Otto von Below was born at Danzig (now Gdansk) on January 18, 1857, the son of a Prussian general from the Mecklenburg branch of the family.
Below attended the War Academy in 1884-1887 and two years later was promoted captain in the General Staff.
Below became battalion commander in 1897 and eight years later regimental commander in the grade of colonel; in 1909 Major General von Below was given a brigade and three years later as lieutenant general headed the Second Division at Insterburg in East Prussia.

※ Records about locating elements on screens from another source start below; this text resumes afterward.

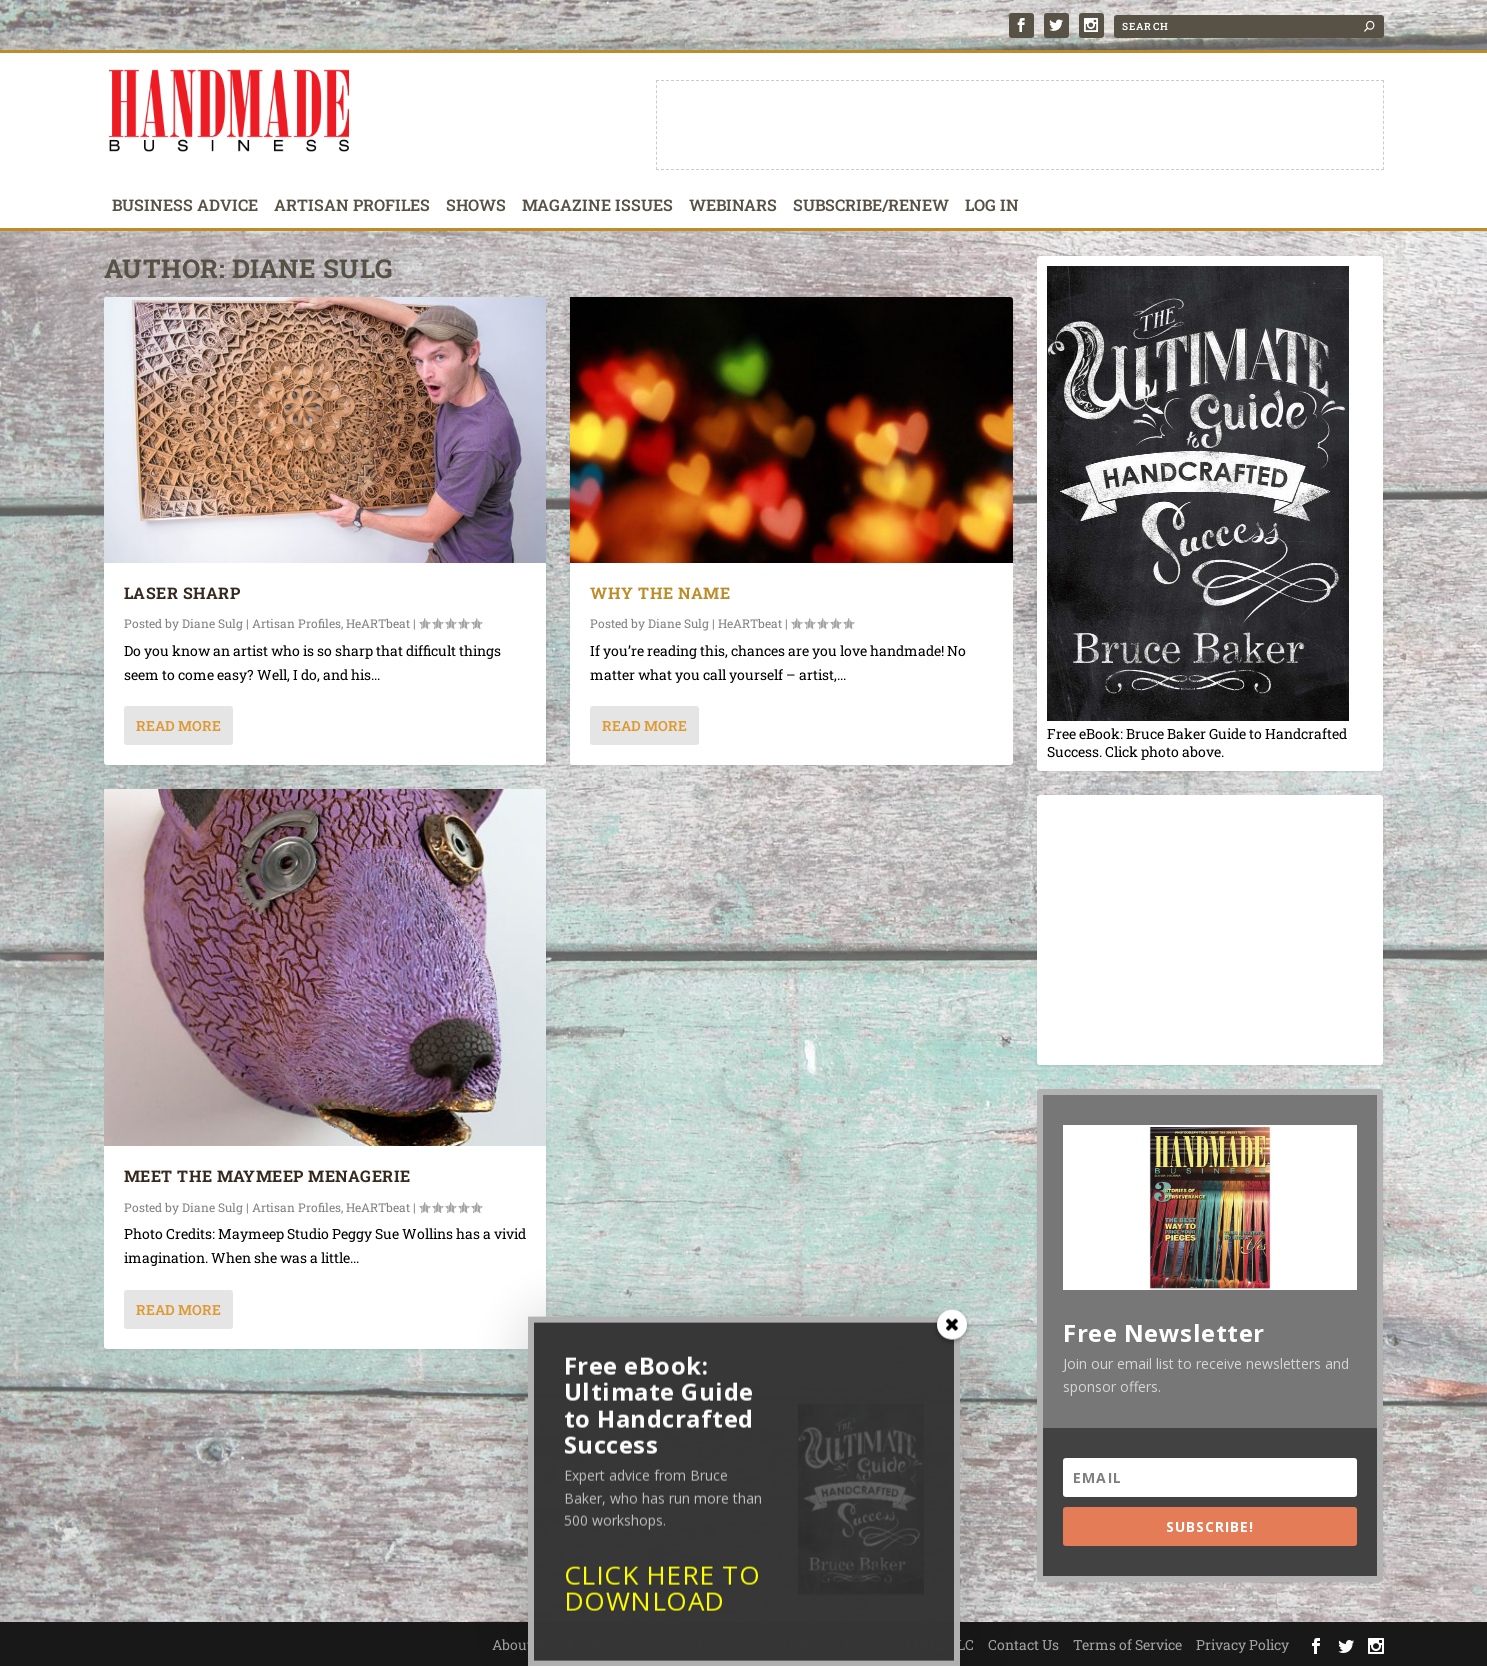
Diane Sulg (212, 623)
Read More (178, 725)
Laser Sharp (182, 592)
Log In (992, 206)
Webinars (733, 206)
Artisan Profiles (352, 206)
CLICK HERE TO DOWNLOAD (662, 1595)
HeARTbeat (378, 623)
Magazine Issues (597, 206)
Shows (476, 206)
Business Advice (185, 206)
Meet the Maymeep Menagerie (267, 1175)
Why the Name (660, 592)
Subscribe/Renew (871, 206)
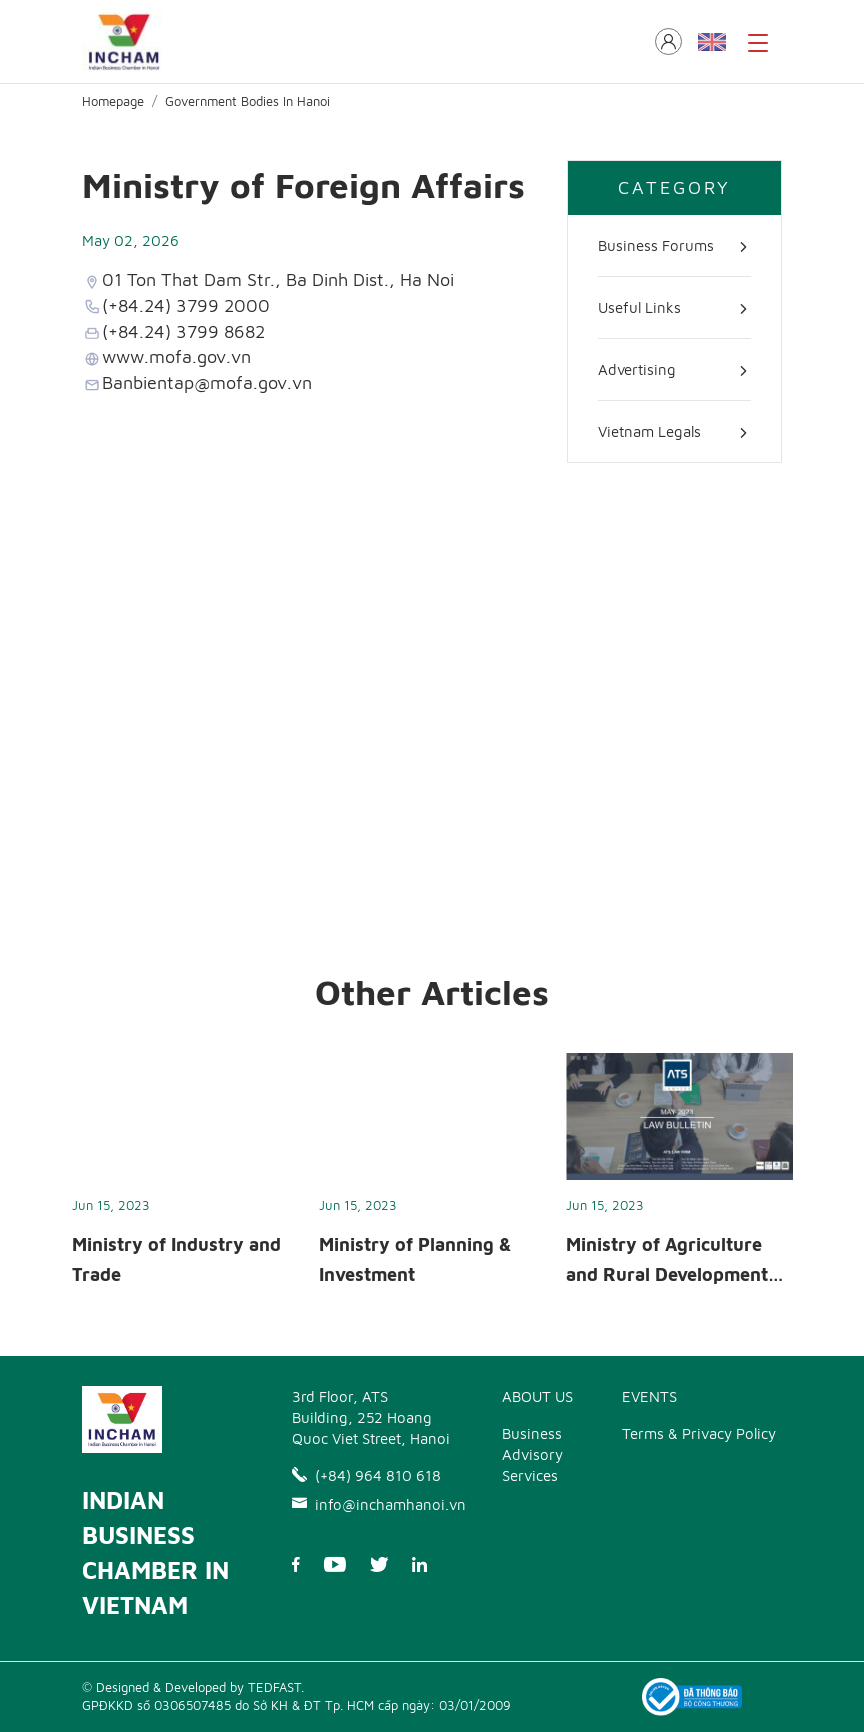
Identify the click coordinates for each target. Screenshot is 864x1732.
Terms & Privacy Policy (699, 1433)
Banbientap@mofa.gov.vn (207, 382)
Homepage (113, 101)
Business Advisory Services (532, 1454)
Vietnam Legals (649, 431)
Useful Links (639, 307)
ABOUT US (537, 1396)
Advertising (637, 369)
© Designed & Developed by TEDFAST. (193, 1687)
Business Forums (656, 245)
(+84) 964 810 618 (366, 1475)
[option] (185, 1176)
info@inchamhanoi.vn (372, 1504)
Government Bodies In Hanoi (247, 101)
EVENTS (649, 1396)
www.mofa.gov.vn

On August 2, 1914 Below was appointed head of the I Reserve Corps, and eighteen days later fronted the Russians at Gumbinnen as the right wing of the Eighth Army. By the end of August, the I Reserve Corps had closed the ring around the Russian Narev Army; from September 5-15, Below helped defeat the Russian Second Army at the Masurian Lakes. For these twin victories that forced the enemy behind the Niemen River, Below was promoted general of infantry. He next defended East Prussia as the Eighth Army was withdrawn to Poland, and on November 7 decimated the enemy at Gôritten. Below then became the youngest officer of his rank to be given command of an army, as he succeeded General Hermann von François as head of the Eighth Army.
In February 1915, Below and General Hermann von Eichhorn's Tenth Army fought the bitter winter battle of the Masurian Lakes, taking 100,000 Russian prisoners at the Augustov forest; Below received the coveted order Pour le mérite for annihilating the Russian Tenth Army. In July Below headed a new Niemen Army and repulsed a Russian assault in eastern Poland; by December he had been returned to the Eighth Army and in July 1916, held back another Russian offensive at Kekkau. His troops by now had taken Courland and Lithuania as far as the southern reaches of the Dvina.
On October 10, 1916, Otto von Below was appointed commander of a new Army Group Below (German Eleventh and Bulgarian First Army) in Macedonia. From November 3 to 27 he defended Monastir, but eventually abandoned it against Ger-man and Bulgarian pleas to hold it; during March 11-26, 1917 Below managed at least to stabilize the front near Monastir and to deny General Maurice Sarrail a decisive victory in Salonika. Above all, Below's holding action allowed the successful completion of the Rumanian campaign of Field Marshal August von Mackensen and General Erich von Falkenhayn by covering the rear of the operation. Below was dispatched to the western front on April 22, 1917 to head the Sixth Army near Arras, but was recalled from this command on September 9, 1917.
Below's services were required on the Italian front. General Erich Ludendorff had entrusted his alpine expert, General Krafft von Dellmensingen , with preparing an assault over the Julian Alps against the Italians and Below was nominally placed in command of a hastily assembled German-Austro- Hungarian Fourteenth Army consisting of twelve assault divisions. On October 24 Below’s forces advanced along the line Tolmino-Flitsch-Karfreit, and three days later burst upon the Italian plain, inflicting almost 600,000 casualties and forcing the enemy behind first the Tagliamento and later the Piave rivers.
In January 1918, the much-traveled Below returned to the western front as head of a new Seventeenth Army in Artois, and he distinguished himself during the Michael offensive on March 21 in extremely heavy fighting around Arras. Unfortunately, the Seventeenth Army on August 8 was severely mauled in fighting around Arras and Albert, and the following month had to fall back upon the old Siegfried line and finally on Cambrai. On October 12 Below was given the First Army on the Aisne and ordered to hold the Hunding sector of the Hindenburg line; on November 8 he was appointed head of Home Defense West at Kassel for a final stand on German soil.
The new republican government appointed Otto von Below head of the XVII Army Corps at Danzig, but in June 1919, Below resigned from the service in opposition to the government's conciliatory policy with regard to the new Polish state. Below spent his last years in retirement working on behalf of various patriotic groups. He died at Besenhausen near Gottingen on March 9, 1944. The Allied demand of February 1920 that Below be turned over and tried on charges of war crimes was never fulfilled.